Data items

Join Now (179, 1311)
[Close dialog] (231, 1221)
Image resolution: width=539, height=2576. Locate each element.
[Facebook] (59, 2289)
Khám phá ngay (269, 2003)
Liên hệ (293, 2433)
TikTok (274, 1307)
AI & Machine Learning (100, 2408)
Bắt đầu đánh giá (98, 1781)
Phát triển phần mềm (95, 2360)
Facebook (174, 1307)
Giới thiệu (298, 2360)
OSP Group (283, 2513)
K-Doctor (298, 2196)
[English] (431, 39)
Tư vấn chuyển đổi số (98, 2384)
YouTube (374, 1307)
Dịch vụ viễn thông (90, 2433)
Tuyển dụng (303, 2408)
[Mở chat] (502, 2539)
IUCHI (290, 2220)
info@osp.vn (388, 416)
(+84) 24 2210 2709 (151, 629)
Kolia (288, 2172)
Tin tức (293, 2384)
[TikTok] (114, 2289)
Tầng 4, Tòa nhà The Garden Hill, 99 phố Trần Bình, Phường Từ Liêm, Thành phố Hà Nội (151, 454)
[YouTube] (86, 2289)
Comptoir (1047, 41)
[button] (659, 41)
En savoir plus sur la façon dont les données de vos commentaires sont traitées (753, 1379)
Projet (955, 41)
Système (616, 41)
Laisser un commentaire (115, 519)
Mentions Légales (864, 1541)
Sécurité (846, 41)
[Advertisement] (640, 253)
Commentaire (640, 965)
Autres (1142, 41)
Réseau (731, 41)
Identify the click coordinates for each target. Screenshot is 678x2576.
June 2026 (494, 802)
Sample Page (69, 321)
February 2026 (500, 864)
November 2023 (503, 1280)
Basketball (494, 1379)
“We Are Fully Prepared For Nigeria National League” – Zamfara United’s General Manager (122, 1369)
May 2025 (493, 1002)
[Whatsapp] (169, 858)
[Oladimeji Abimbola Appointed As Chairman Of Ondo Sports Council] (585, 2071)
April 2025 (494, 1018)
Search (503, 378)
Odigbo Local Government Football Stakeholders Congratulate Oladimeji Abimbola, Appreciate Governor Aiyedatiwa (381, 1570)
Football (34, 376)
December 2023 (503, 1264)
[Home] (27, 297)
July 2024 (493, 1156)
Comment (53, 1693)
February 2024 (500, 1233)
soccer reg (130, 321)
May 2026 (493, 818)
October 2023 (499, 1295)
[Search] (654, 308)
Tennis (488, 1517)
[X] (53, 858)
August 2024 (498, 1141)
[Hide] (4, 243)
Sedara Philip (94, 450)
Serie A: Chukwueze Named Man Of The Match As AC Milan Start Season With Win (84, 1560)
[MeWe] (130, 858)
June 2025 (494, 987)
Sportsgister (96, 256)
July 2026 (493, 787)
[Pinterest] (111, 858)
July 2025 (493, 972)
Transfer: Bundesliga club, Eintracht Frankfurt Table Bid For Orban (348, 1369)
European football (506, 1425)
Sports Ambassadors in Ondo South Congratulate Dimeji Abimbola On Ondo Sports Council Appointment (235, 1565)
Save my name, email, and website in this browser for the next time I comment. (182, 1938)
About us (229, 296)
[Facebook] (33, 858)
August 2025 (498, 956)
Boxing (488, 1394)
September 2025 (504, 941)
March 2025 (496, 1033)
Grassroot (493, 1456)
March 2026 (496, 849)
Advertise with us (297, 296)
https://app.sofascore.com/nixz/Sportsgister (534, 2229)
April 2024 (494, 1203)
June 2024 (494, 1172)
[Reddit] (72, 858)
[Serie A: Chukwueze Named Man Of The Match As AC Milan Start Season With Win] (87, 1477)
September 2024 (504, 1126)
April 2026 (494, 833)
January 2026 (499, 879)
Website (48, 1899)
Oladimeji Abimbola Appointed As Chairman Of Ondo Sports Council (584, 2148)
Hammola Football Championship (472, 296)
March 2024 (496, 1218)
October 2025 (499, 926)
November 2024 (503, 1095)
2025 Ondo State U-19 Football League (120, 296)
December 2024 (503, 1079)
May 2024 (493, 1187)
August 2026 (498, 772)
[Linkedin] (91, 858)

- _ACTION ITEM_: Pull out each line of the records holding the string "Abimbola".

- _WRITTEN SOLUTION_:
[Oladimeji Abimbola Appointed As Chairman Of Ondo Sports Council] (585, 2071)
Odigbo Local Government Football Stakeholders Congratulate Oladimeji Abimbola, Appreciate Governor Aiyedatiwa (381, 1570)
Sports Ambassadors in Ondo South Congratulate Dimeji Abimbola On Ondo Sports Council Appointment (235, 1565)
Oladimeji Abimbola Appointed As Chairman Of Ondo Sports Council (584, 2148)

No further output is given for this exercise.